Esta indumentaria, para algunos que ya no eran tan chicos constituía una verdadera tragedia, pues los embretaba en una imitación del adulto que no eran y les creaba conductas de minusvalía, embarazosas e impropias de la edad. Un chico con traje y pantalón corto era un disfrazado de hombre (o medio hombre), un comerciante con saco, cuello y corbata. El problema no era por lo que el chico llevaba puesto a los cuatro años, sino a los catorce. Porque usar pantalón corto cuando no se había ingresado en la escuela primaria era, después de todo, una contingencia, pero persistir con ellos cuando se estaba en el secundario, para los chicos era una falta de consideración.
Puede parecer esto curioso, pero un aviso comercial de la Tienda “Blanco y Negro”, de la década de 1940, vendía trajes de pantalón corto, tipo colegial, para “hombrecitos de seis a quince años”, y pantalones cortos extrarreforzados “para niños de dos a quince años”.

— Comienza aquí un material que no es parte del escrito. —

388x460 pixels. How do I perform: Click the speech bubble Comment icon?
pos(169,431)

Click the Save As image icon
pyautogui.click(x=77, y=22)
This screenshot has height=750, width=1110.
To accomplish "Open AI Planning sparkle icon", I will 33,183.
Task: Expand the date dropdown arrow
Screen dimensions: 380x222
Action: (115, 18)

Entrada la década del ’50, el panorama no cambiaba mucho, pues venían catálogos de casas renombradas, en los cuales se ofrecían ropas más severas: “ambos para niños de pantalón corto hasta 16 años”, y “pantaloncitos de 5 a 16”.
Ponerse los pantalones largos, además de ser una consigna declamatoria, implicaba para el muchacho, recientemente púber asumir transformaciones físicas, ambiciones y complejos que el primer año del colegio secundario trae de golpe.

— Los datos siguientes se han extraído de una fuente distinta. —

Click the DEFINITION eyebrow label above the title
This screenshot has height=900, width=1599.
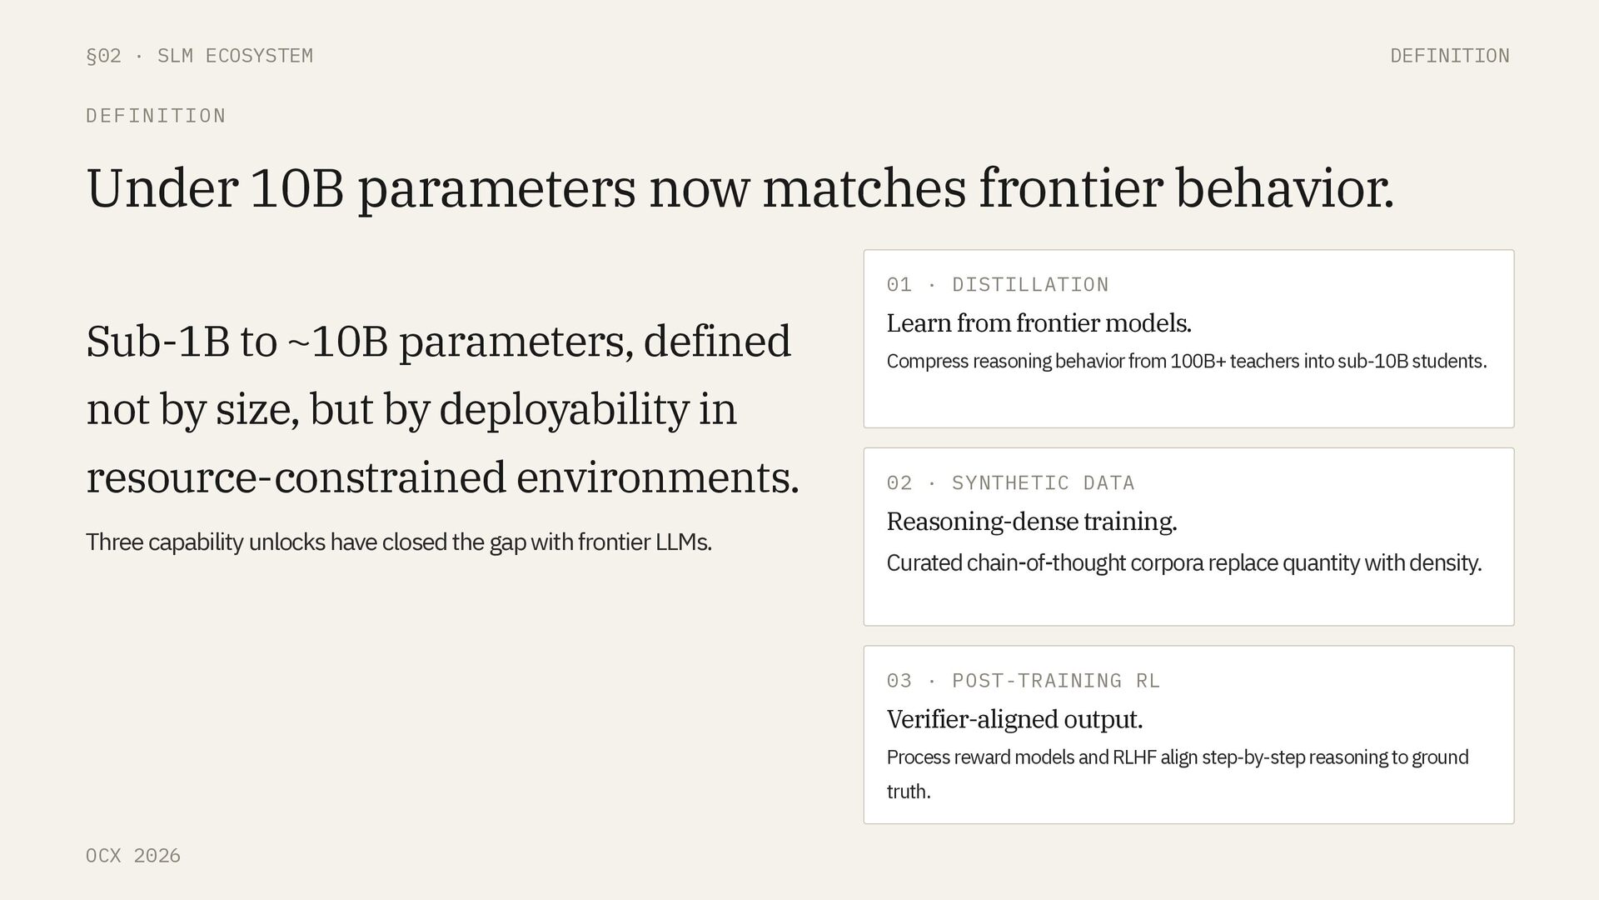156,116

Culturalmente, el ingreso en la secundaria requería el pantalón largo. Sin embargo, no era tan sencillo. Las mamás demoraban la puesta por varias razones: biológicas, porque el pantalón largo simbolizaba el fin de la niñez y el niño cobraba alas; posesivas, pues en el afán de no perder la “propiedad” del menor, les hacía pensar que el pantalón largo sería algo así como darles una libertad de hombre, que por las causas impuestas por los hábitos de mitad del siglo el jovencito todavía no merecía.
La actitud hacia el pantalón corto en un adolescente era padecida en carne propia. Las bromas, a veces, avergonzaban: “¡Bájalos a tomar agua!”, era común que le dijera con picardía algún amigo que ya usaba los largos, o del almacenero que siempre estaba atento a esos detalles.
En los sectores populares, donde los chicos sólo llegaban al sexto grado, el final de la escuela primaria marcaba el ingreso al mundo laboral. Para muchos, el primer pantalón largo del joven obrero era el overol de loneta azul, ropa de trabajo muy resistente.
Los años fueron pasando, ya que yo pantalones largos vestidos con medias tres cuartos quedaron en el recuerdo. Aún así mucho recuerdan con emoción el primer ingreso a “Casa Canelli”, “Casa Galli”, “La Americana” o “Blanco y Negro”, o a las sastrerías de Genaro Boccadoro, Fortte y Derosa, Aita, Vivota o de Ricardo Gornatti, se debió a ese sublime momento de comenzar a usar los largos.
La Cámara «Minutera», que usaba el fotógrafo en la Plaza
Antes de la existencia de las cámaras tipo Polaroid el fotógrafo que, en las décadas de 1930 y 1940 tomana las fotografías en Plaza «General Belgrano» las hacía, revelaba y entregaba en pocos minutos. Esto se lograba utilizando la llamada «Cámara Minutera», un laboratorio portátil adosado a una cámara para postales , aunque otras directamente el cajón era la misma cámara.
No existieron practicamente fabricantes internacionales que se dedicasen a construir «cámaras minuteras» para fotógrafos de calle, por tanto casi todas son artesanales y confeccionadas por el propio fotógrafo o por un carpintero habilidoso.
Para su construcción solía aprovecharse una cámara de placas comercial, a la que se le añadía el cajón donde alojar las cubetas de revelador y fijador. Se acompañaba de un recipiente para el lavado de las pruebas.
Primero se obtenía un negativo en papel y todavía húmedo se fotografiaba éste para obtener el positivo.